This page is not created by, affiliated with, or supported by Slack Technologies, Inc.
I'm looking to start a new project that hopefully eventually makes it to production. I'm pretty familiar with the basics of Fulcro, but definitely not all of it, and I haven't tried RAD at all. Is there some guideline for which parts of Fulcro one should be familiar with prior to starting with RAD? I see this mention in the fulcro-template: > Fulcro also has a Rapid Application Development add-on that makes building a production application faster and easier; however, a beginner should not start with RAD except to satisfy surface-level curiosity. RAD requires that you understand the core library
My first prod Fulcro app (not counting a small PoC) used RAD. You need to understand the basics covered in the minim. f. tutorial. Other than that, knowing about forms and a little about UISM will be useful, I think. Also you will likely want to user routing.
If you understand how RAD reports and forms work and that they are basically nothing more than defsc + a custom uism then you are good to go. Look at fulcro-rad-demo. Do you feel comfortable building on that?

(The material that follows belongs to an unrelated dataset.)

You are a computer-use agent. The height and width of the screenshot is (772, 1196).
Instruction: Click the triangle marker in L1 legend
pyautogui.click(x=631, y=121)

I have studied uism and have implemented a bit of it, but eventually decided I didn't quite need it yet for my form state handling. I'll have to take a closer look into what's in the RAD demo and maybe give it a spin before deciding whether to go with RAD or vanilla Fulcro. I usually try to limit my use of abstractions until I'm very familiar with the basics, but it sounds like I might know enough to be able to leverage RAD to get stuff done more quickly.
It sounds to me like you do. Being you, I would not hesitate reaching out for RAD. But yes, play with it. Good luck! (And keep us posted :))
BTW I am going to help Tony improve the RAD docs so please make notes of what is confusing/missing/... 🙏
You definitely need to know the core basics, but it would be a mistake to overlook the time savings that RAD will bring you if you're really spinning up something to use in the long-run...but yeah, the docs need love
Thanks. I'll start familiarizing myself with RAD this week and will note anything I find unclear.
So, RAD needs refinement...but the core structure is really helpful IMO, as are the autogenerated things. Even if you don't find the autogenerated code/UI helpful, having your model in attribute form, and seeing the patterns and automation this enables is a huge win.
Ah, nice to see that RAD has a mechanism for avoiding the issue I had here https://clojurians.slack.com/archives/C68M60S4F/p1633699752405700 with the way vars are mapped to keyword: > which helps you ensure that you’re using a key that has not been mis-typed, and also gives you docstring access in your IDE.